Steps to Identify a Bearish Mitigation Block
- The price approaches a key level on a higher timeframe.
- On a lower timeframe, the following sequence unfolds:
- The price first creates a Higher High (HH) and a subsequent Higher Low (HL).
- The Higher Low (HL) then fails to produce a new high, leading to the price breaking below it.
- A Break of Structure (BOS) occurs, resulting in the formation of a Lower High (LH).
Note: The critical area for the Bearish Mitigation Block is the zone between the broken high (the HL that failed to create a new HH) and the Lower High (LH). This zone represents where traders who were long during the rally reduce their positions, and "smart money" initiates selling, driving the price lower.
#2 Bullish Mitigation Block
Conversely, a Bullish Mitigation Block emerges at the conclusion of a downtrend.
- When the price reaches a strong support level, it fails to form a new lower low (LL). Instead, it creates a higher low (HL).
- Subsequently, the price surpasses the previous lower high (LH), indicating a market structure shift towards bullishness.
Steps to Identify a Bullish Mitigation Block
- The price reaches an important support zone on a higher timeframe.

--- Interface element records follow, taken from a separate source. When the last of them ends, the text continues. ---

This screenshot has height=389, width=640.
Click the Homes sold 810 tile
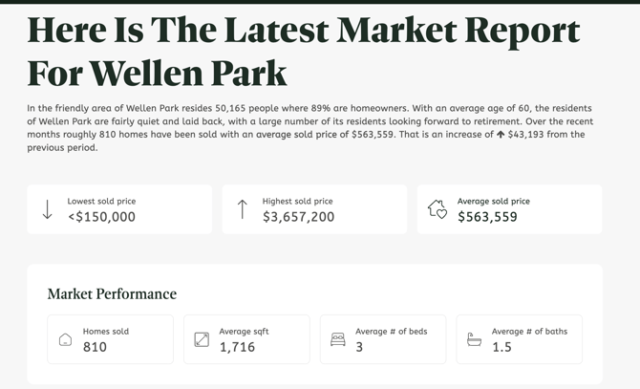110,339
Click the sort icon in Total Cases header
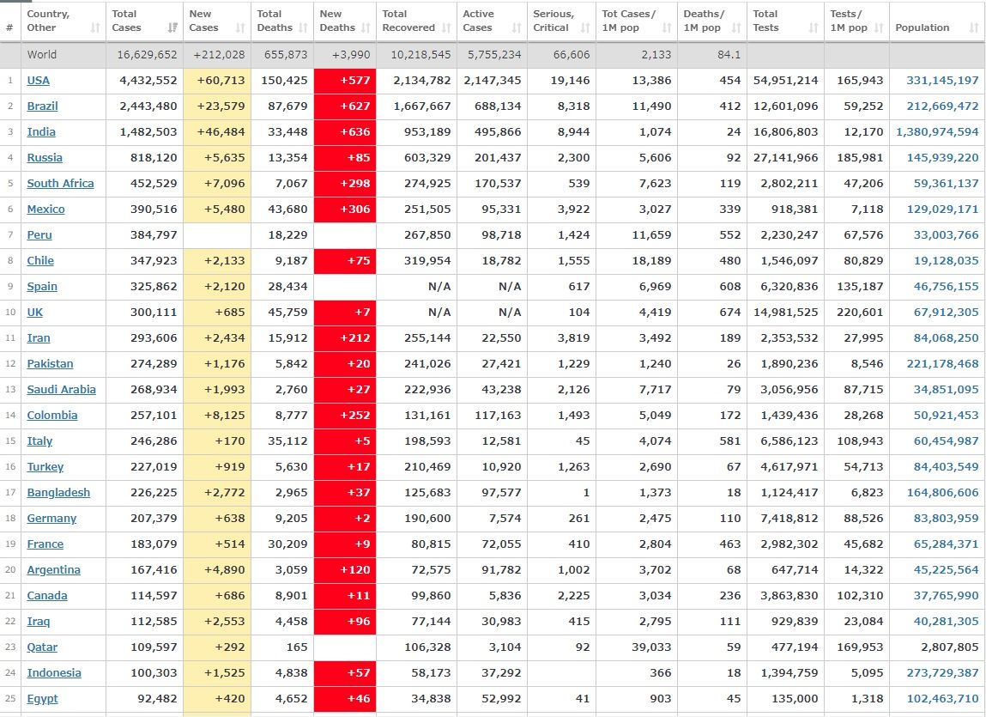986x717 pixels. [173, 28]
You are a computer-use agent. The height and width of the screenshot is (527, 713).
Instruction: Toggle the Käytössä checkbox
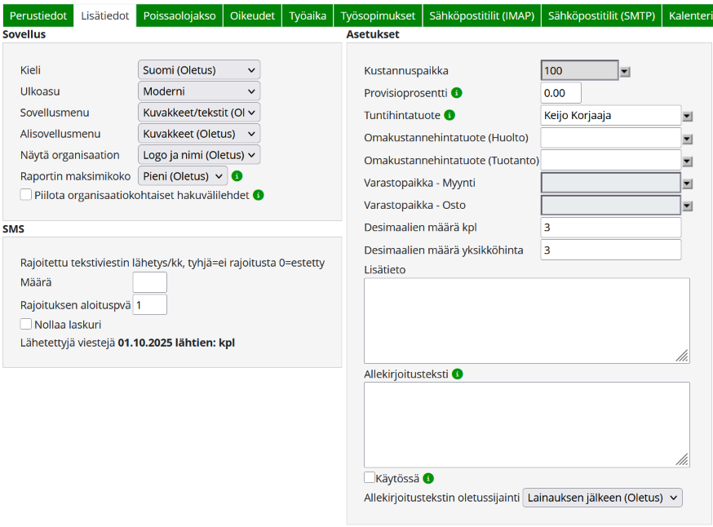point(370,477)
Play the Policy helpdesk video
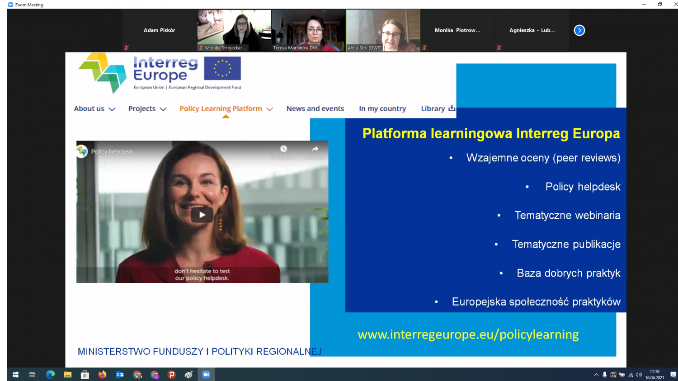Image resolution: width=678 pixels, height=381 pixels. (202, 215)
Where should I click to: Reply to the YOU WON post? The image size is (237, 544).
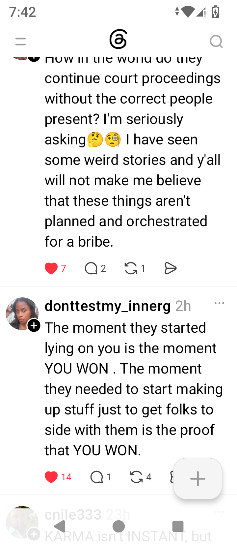(x=97, y=477)
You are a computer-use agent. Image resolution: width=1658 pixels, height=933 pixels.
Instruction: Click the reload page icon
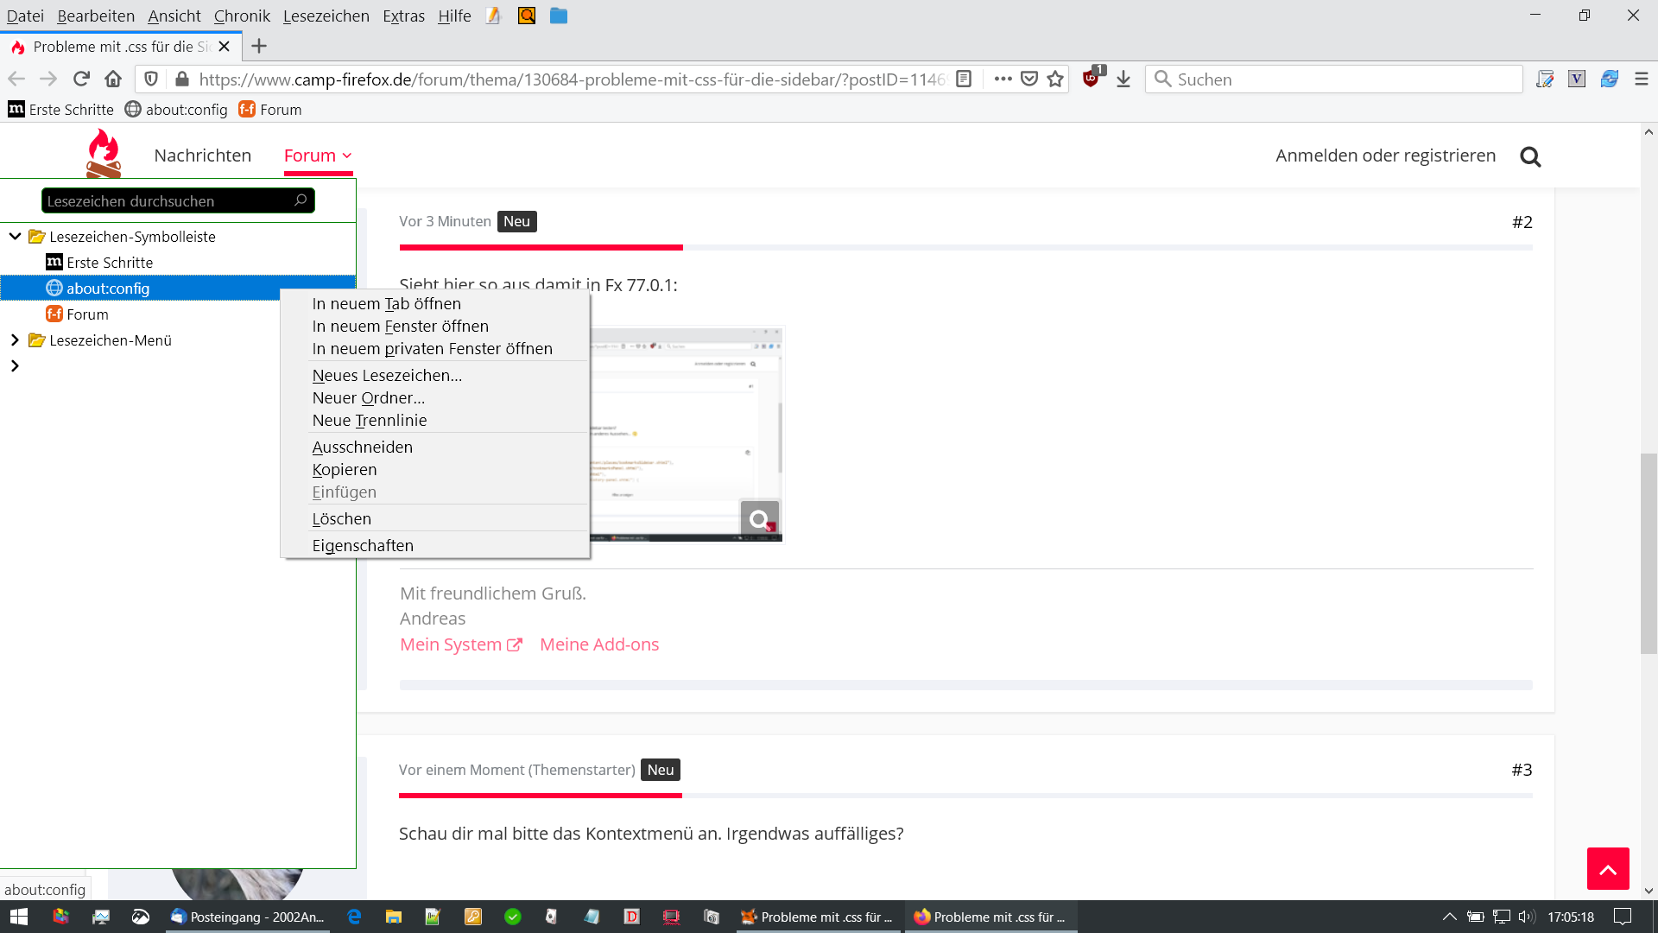[81, 79]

- On a lower timeframe, this specific sequence is observed:
- The price initially creates a Lower Low (LL), followed by a Lower High (LH).
- The Lower High (LH) then fails to create a new low, and the price breaks above it.
- A Break of Structure (BOS) takes place, leading to the formation of a Higher Low (HL).
Note: The Bullish Mitigation Block is identified as the zone between the broken low (the LH that failed to create a new LL) and the Higher Low (HL). Within this zone, traders who were selling during the downtrend mitigate their losses, and "smart money" begins to accumulate buying positions, pushing the price higher.
Difference Between Mitigation Block and Breaker Block
While both Mitigation Blocks and Breaker Blocks are crucial concepts in ICT trading that signal potential reversals, they possess distinct characteristics:
- Functionality:
- Mitigation Block: This is the zone where "smart money" manages and settles previously opened orders before a definitive change in price direction occurs. It's about mitigating existing exposure.
- Breaker Block: This zone signifies where the price definitively breaches a significant high or low, confirming the end of the previous trend and establishing a new directional bias. It's about breaking and continuing.
- Market Structure:
- Mitigation Block: In a Mitigation Block scenario, the price does not typically reach or sweep the absolute previous high or low. Instead, it stalls and fails to extend the existing trend (e.g., fails to make a higher high in an uptrend or a lower low in a downtrend). This failure directly precedes a market structure shift into a new direction.
- Breaker Block: A Breaker Block forms specifically when the price decisively breaks a previous high or low. This break itself is the catalyst for the market structure change, initiating a new trend.
Conclusion
The Mitigation Block is a powerful analytical tool within the ICT Style, enabling traders to identify critical zones where the market structure is undergoing a transformation. Recognizing these blocks offers valuable trading opportunities for both buying and selling, allowing traders to align their strategies with the sophisticated movements of "smart money." Mastering the identification and application of Mitigation Blocks can significantly enhance a trader's ability to navigate and profit from market reversals.